One extreme would be that the one and only ultimate truth can be mentioned in classrooms. That is not my position. The other extreme is that anything and everything may be taught in classrooms. I don't believe that those opposing me seriously take that position either.

My motivation for this thread is the simple fact that crackpot science can get you thrown off of PF, but it can not get you thrown out of a classroom if you're the teacher.

I think you're missing the point of an undergraduate education. It isn't to explicitly learn everything correctly, but to build a broad - if sometimes shallow and error riddled - knowledge base that will be expanded upon in a certain field by graduate school or industry work. Brand new engineers in the workforce, even from excellent schools like UCB or Purdue, don't have the specific knowledge required to even do the job they were hired for, more often than not. The degree ensures that they're capable of learning on the job.

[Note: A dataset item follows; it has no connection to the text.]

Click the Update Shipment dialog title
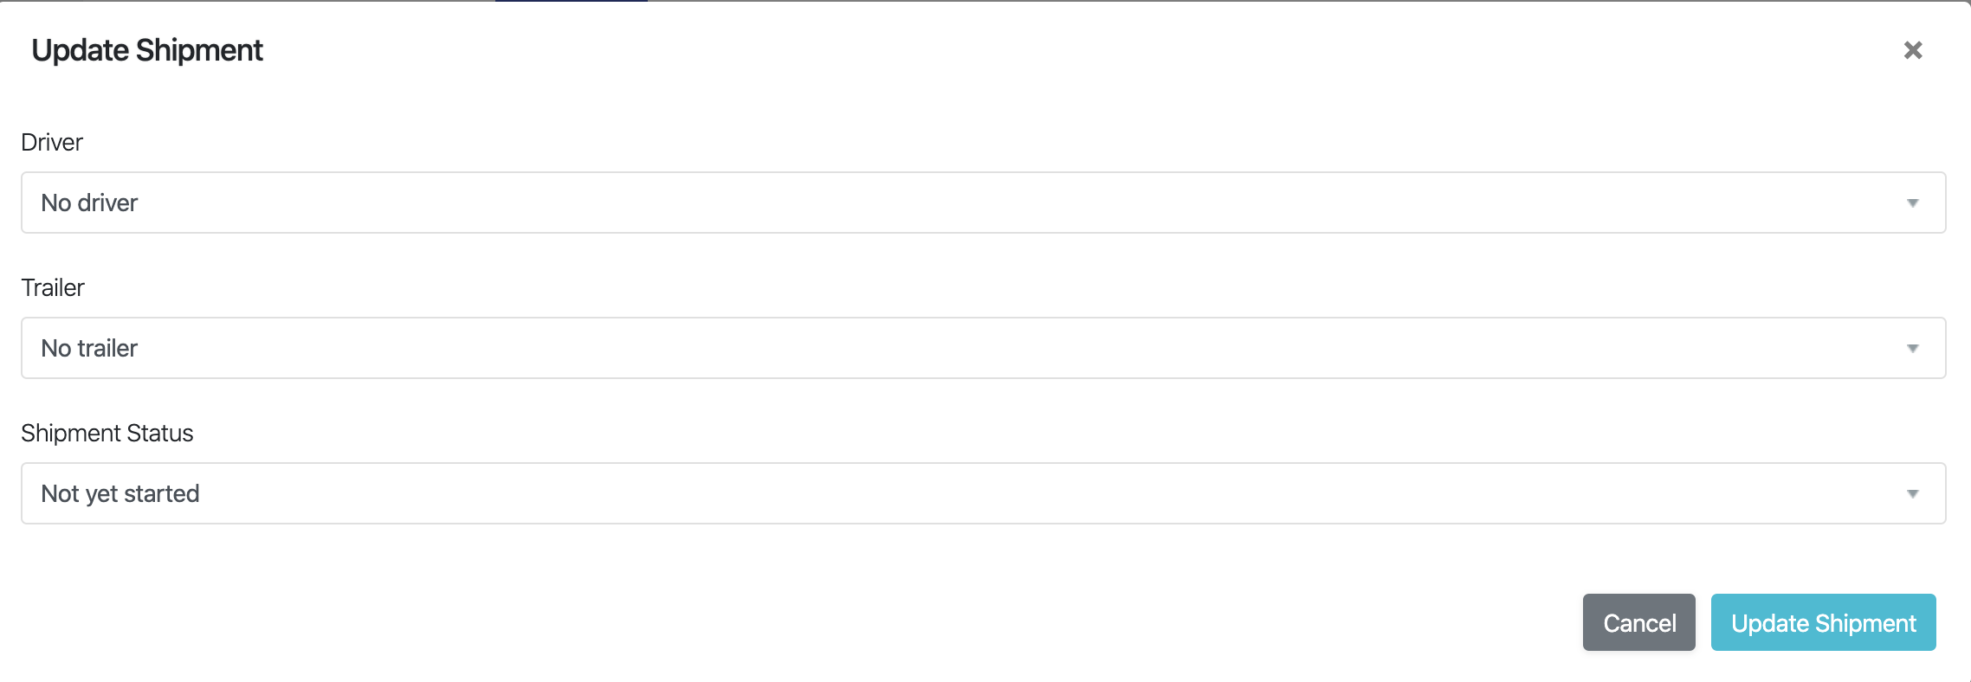 point(147,50)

To demand rigorous QA checks and surveys of what everyone is teaching would be unfeasible and very expensive to carry out. I also don't see explicitly what needs fixing, an engineer building a bridge will have many times more knowledge on bridge building then what he had in school, and errors from school become far less important.

My position is to advocate for quality control and for process improvement akin to six-sigma, that have become common in industry, should be applied to education. Dispute me on that, not on false all-or-none exaggerations.

Six sigma? Please... I don't think the education system needs some silly, useless, management fad. Our government already burns our taxpayer dollars on such ineffectual management and bureaucracy.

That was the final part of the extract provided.